Recorded information section start

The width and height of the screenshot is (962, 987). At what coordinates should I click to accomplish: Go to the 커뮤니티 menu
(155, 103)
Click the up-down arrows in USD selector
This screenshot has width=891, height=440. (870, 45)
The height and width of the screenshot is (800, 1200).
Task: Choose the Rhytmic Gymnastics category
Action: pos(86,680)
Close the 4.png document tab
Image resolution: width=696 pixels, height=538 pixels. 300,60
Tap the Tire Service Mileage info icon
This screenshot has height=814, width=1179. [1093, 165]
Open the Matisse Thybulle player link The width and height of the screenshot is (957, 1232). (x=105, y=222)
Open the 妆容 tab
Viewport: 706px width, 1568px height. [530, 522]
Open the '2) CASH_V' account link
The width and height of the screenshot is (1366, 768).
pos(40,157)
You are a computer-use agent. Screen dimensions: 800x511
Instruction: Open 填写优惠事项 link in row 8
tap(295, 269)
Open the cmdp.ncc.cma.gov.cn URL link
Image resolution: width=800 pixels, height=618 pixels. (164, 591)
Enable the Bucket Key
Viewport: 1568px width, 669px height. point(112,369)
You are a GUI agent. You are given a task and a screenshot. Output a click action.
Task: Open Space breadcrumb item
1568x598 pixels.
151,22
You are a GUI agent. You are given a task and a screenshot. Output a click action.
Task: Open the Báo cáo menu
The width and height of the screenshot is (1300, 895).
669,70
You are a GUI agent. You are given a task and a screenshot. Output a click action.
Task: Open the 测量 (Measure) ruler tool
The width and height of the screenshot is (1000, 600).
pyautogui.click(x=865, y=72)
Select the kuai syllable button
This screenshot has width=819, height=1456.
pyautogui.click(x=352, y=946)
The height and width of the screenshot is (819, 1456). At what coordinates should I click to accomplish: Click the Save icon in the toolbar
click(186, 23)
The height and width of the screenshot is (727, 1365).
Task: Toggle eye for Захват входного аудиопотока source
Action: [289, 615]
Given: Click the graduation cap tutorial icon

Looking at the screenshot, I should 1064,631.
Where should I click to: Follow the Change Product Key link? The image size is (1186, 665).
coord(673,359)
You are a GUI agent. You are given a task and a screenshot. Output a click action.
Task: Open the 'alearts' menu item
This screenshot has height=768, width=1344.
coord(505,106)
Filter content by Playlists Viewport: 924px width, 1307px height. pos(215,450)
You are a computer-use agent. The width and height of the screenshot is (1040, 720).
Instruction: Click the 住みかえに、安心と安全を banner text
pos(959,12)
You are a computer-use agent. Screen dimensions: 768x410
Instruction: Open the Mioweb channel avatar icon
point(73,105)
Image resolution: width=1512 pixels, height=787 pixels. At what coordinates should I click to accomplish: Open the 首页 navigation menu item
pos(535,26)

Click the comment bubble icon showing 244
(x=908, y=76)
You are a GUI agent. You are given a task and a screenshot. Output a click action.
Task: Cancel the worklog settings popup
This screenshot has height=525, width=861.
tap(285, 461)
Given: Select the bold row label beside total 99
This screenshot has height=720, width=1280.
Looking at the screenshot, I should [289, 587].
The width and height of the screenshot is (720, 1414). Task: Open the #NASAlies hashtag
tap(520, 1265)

Recorded information section end

(What to work on): All entries shown above should be printed again exactly.

(The completed task):
The width and height of the screenshot is (962, 987). At what coordinates should I click to accomplish: Go to the 커뮤니티 menu
(155, 103)
Click the up-down arrows in USD selector
This screenshot has width=891, height=440. (870, 45)
The height and width of the screenshot is (800, 1200).
Task: Choose the Rhytmic Gymnastics category
Action: pos(86,680)
Close the 4.png document tab
Image resolution: width=696 pixels, height=538 pixels. 300,60
Tap the Tire Service Mileage info icon
This screenshot has height=814, width=1179. [1093, 165]
Open the Matisse Thybulle player link The width and height of the screenshot is (957, 1232). (x=105, y=222)
Open the 妆容 tab
Viewport: 706px width, 1568px height. [530, 522]
Open the '2) CASH_V' account link
The width and height of the screenshot is (1366, 768).
pos(40,157)
You are a computer-use agent. Screen dimensions: 800x511
Instruction: Open 填写优惠事项 link in row 8
tap(295, 269)
Open the cmdp.ncc.cma.gov.cn URL link
Image resolution: width=800 pixels, height=618 pixels. (164, 591)
Enable the Bucket Key
Viewport: 1568px width, 669px height. point(112,369)
You are a GUI agent. You are given a task and a screenshot. Output a click action.
Task: Open Space breadcrumb item
1568x598 pixels.
151,22
You are a GUI agent. You are given a task and a screenshot. Output a click action.
Task: Open the Báo cáo menu
The width and height of the screenshot is (1300, 895).
669,70
You are a GUI agent. You are given a task and a screenshot. Output a click action.
Task: Open the 测量 (Measure) ruler tool
The width and height of the screenshot is (1000, 600).
pyautogui.click(x=865, y=72)
Select the kuai syllable button
This screenshot has width=819, height=1456.
pyautogui.click(x=352, y=946)
The height and width of the screenshot is (819, 1456). At what coordinates should I click to accomplish: Click the Save icon in the toolbar
click(186, 23)
The height and width of the screenshot is (727, 1365).
Task: Toggle eye for Захват входного аудиопотока source
Action: [289, 615]
Given: Click the graduation cap tutorial icon

Looking at the screenshot, I should 1064,631.
Where should I click to: Follow the Change Product Key link? The image size is (1186, 665).
coord(673,359)
You are a GUI agent. You are given a task and a screenshot. Output a click action.
Task: Open the 'alearts' menu item
This screenshot has height=768, width=1344.
coord(505,106)
Filter content by Playlists Viewport: 924px width, 1307px height. pos(215,450)
You are a computer-use agent. The width and height of the screenshot is (1040, 720).
Instruction: Click the 住みかえに、安心と安全を banner text
pos(959,12)
You are a computer-use agent. Screen dimensions: 768x410
Instruction: Open the Mioweb channel avatar icon
point(73,105)
Image resolution: width=1512 pixels, height=787 pixels. At what coordinates should I click to accomplish: Open the 首页 navigation menu item
pos(535,26)

Click the comment bubble icon showing 244
(x=908, y=76)
You are a GUI agent. You are given a task and a screenshot. Output a click action.
Task: Cancel the worklog settings popup
This screenshot has height=525, width=861.
tap(285, 461)
Given: Select the bold row label beside total 99
This screenshot has height=720, width=1280.
Looking at the screenshot, I should [289, 587].
The width and height of the screenshot is (720, 1414). Task: Open the #NASAlies hashtag
tap(520, 1265)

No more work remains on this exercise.